Slowakei ignoriert EU-Aufforderung zur Abschaffung diskriminierender Tankstellenpreise
Die Slowakei hat sich entschieden, die Kritik der Europäischen Union an ihren unterschiedlichen Spritpreisen für In- und Ausländer an Tankstellen zurückzuweisen. Ministerpräsident Robert Fico bekräftigte in Bratislava, dass seine Regierung die von der EU-Kommission als rechtswidrig eingestufte Praxis nicht beenden wird. In einem offiziellen Schreiben hatte Brüssel mit einem Vertragsverletzungsverfahren gedroht, falls die diskriminierenden Preise nicht umgehend abgeschafft werden.
Fico bezeichnet EU-Forderung als "absolut inkorrekt"
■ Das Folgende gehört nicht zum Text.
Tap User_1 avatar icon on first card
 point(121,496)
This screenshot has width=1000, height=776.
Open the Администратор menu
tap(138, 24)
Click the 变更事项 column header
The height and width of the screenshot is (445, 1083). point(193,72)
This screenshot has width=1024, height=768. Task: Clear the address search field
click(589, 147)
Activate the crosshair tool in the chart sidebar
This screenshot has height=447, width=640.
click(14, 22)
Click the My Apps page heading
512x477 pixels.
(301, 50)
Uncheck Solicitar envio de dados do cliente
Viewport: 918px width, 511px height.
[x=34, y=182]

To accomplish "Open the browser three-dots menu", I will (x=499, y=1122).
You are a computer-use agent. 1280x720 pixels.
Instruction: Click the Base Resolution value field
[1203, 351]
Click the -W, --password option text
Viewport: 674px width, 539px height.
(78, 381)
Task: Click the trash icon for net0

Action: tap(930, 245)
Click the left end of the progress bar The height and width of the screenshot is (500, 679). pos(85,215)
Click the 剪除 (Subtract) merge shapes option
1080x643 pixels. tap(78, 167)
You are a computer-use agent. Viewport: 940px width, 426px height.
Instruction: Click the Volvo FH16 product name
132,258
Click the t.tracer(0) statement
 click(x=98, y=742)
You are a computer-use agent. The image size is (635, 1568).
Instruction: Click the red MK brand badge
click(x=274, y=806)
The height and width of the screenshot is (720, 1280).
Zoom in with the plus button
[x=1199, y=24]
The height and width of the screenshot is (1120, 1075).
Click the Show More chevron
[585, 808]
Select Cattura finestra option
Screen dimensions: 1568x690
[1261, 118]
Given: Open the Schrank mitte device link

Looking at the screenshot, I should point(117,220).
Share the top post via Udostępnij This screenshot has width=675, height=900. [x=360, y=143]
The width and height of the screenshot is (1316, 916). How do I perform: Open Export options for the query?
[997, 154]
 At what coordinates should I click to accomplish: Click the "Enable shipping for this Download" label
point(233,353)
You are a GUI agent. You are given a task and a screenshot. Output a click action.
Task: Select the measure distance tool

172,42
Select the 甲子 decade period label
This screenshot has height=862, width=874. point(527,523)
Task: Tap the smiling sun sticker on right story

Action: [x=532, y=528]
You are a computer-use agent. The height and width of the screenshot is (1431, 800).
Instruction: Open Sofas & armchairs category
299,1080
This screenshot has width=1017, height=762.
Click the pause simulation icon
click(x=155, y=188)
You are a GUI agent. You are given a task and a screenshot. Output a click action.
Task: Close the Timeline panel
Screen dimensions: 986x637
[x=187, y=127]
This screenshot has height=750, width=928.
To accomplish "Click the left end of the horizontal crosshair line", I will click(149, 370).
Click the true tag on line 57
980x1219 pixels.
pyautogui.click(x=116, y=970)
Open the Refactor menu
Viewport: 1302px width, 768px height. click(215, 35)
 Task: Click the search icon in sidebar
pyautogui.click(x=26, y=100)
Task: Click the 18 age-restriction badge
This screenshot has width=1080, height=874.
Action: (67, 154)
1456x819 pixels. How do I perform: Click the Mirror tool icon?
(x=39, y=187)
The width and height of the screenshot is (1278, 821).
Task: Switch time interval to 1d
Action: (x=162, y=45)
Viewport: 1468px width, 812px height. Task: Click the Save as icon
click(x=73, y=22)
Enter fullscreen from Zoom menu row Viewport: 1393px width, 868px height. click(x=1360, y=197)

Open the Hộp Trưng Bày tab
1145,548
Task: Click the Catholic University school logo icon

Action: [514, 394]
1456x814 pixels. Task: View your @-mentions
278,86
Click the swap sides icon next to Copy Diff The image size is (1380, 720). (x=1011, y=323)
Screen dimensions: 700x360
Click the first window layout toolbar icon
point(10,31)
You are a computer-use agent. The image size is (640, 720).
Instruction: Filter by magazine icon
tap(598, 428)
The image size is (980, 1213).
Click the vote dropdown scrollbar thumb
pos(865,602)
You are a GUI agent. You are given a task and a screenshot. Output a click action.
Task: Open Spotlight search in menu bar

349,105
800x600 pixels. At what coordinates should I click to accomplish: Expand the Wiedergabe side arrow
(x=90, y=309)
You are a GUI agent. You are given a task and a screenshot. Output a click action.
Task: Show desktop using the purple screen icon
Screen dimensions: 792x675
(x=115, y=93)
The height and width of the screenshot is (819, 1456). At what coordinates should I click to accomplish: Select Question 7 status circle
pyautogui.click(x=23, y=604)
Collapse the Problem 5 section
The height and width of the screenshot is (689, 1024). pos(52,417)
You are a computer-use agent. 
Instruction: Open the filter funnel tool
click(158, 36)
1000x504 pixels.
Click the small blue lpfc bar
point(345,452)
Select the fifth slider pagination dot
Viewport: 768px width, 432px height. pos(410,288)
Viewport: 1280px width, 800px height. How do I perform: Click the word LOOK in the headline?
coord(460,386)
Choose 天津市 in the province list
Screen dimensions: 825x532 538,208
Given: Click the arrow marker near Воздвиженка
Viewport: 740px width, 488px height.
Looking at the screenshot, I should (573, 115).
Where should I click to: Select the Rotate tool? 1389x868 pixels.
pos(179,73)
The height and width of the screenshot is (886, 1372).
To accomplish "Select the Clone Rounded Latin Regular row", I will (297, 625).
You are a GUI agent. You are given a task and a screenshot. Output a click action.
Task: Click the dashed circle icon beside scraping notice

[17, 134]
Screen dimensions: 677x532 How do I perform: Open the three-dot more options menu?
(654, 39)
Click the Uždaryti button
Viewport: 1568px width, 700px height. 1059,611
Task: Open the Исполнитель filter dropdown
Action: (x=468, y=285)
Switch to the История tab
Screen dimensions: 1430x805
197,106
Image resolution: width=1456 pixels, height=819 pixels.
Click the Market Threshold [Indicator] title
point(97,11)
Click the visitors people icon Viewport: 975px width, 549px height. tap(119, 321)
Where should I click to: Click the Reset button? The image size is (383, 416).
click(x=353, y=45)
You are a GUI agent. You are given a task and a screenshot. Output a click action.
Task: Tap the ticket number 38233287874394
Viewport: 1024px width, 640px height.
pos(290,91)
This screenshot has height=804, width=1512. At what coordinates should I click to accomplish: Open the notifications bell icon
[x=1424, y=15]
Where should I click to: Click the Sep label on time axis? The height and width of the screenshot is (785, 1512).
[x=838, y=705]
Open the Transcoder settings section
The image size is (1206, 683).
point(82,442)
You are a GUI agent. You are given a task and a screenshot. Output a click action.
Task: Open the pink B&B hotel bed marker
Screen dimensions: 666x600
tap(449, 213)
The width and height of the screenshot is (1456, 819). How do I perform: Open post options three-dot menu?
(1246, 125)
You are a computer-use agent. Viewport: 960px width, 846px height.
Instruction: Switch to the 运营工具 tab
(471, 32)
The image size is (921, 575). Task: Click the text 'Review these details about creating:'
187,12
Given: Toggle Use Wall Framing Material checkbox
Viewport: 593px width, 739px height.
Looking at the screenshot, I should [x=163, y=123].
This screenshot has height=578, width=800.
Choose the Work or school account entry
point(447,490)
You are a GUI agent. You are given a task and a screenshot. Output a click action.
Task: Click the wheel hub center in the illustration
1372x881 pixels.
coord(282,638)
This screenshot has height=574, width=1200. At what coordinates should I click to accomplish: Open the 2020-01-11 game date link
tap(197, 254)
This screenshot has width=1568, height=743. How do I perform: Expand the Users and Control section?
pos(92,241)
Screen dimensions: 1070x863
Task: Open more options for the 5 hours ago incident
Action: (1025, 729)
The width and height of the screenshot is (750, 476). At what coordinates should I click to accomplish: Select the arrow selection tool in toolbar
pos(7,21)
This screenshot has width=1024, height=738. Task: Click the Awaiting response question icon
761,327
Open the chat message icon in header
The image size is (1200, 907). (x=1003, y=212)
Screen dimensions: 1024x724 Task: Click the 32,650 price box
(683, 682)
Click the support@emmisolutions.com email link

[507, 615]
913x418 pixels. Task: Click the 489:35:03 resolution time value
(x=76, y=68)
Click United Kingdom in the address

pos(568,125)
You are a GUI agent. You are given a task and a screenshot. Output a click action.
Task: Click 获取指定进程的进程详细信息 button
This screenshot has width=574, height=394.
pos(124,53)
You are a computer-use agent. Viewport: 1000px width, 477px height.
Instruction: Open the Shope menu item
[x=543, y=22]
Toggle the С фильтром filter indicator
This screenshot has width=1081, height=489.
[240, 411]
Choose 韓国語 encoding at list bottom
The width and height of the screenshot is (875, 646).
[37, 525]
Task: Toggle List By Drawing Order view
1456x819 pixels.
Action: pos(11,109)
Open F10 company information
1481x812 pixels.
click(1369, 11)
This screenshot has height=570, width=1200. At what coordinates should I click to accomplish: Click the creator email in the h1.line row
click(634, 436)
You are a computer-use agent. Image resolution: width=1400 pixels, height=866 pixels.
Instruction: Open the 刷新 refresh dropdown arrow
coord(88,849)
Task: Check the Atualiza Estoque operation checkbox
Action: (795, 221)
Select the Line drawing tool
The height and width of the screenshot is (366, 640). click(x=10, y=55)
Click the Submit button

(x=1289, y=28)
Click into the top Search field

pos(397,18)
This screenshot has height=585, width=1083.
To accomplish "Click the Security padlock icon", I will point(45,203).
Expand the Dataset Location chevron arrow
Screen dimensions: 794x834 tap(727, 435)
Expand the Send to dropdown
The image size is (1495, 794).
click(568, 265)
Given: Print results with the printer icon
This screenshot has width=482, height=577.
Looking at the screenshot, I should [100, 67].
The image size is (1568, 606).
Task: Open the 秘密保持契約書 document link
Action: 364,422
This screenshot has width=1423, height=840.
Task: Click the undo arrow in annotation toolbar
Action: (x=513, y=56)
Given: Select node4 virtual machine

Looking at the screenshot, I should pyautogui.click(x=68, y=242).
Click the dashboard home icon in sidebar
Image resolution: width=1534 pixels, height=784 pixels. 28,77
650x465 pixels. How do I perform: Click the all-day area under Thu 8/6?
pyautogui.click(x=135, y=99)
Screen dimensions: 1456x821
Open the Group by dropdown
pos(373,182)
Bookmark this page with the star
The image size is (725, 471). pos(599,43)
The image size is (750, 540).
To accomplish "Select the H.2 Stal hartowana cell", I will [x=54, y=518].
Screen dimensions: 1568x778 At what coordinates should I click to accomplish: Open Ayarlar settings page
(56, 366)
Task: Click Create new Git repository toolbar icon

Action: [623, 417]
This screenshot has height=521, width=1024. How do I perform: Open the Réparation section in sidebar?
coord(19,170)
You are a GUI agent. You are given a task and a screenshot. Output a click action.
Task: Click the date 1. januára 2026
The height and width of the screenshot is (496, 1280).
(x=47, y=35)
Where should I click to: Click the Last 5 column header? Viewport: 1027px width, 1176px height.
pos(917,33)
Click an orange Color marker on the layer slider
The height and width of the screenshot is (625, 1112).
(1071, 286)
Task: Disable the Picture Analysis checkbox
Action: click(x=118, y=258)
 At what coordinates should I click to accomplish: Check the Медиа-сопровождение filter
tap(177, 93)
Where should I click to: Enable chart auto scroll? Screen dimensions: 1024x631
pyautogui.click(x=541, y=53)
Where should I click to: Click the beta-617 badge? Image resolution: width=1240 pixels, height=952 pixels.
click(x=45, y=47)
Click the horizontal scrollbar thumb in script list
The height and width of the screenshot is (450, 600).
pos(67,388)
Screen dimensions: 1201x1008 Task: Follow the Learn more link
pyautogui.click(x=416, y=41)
Der linkspopulistische Regierungschef wies die Aufforderung der EU-Kommission scharf zurück und nannte sie "absolut inkorrekt gegenüber der Slowakei". Statt Strafmaßnahmen gegen sein Land zu erwägen, forderte Fico die EU auf, mehr Druck auf die Ukraine auszuüben. Seiner Argumentation nach wären die slowakischen Regulierungsmaßnahmen überflüssig, wenn Kyjiw die Durchleitung von russischem Erdöl durch die Druschba-Pipeline wieder ermöglichen würde.
Ein Sprecher der EU-Kommission hatte die Preisunterschiede bereits als "in hohem Maße diskriminierend" verurteilt und rechtliche Schritte in Aussicht gestellt. Die Behörde betonte, dass alle EU-Mitgliedstaaten ihre Maßnahmen zur Bewältigung der Energiekrise koordinieren müssten, um Diskriminierung zu vermeiden.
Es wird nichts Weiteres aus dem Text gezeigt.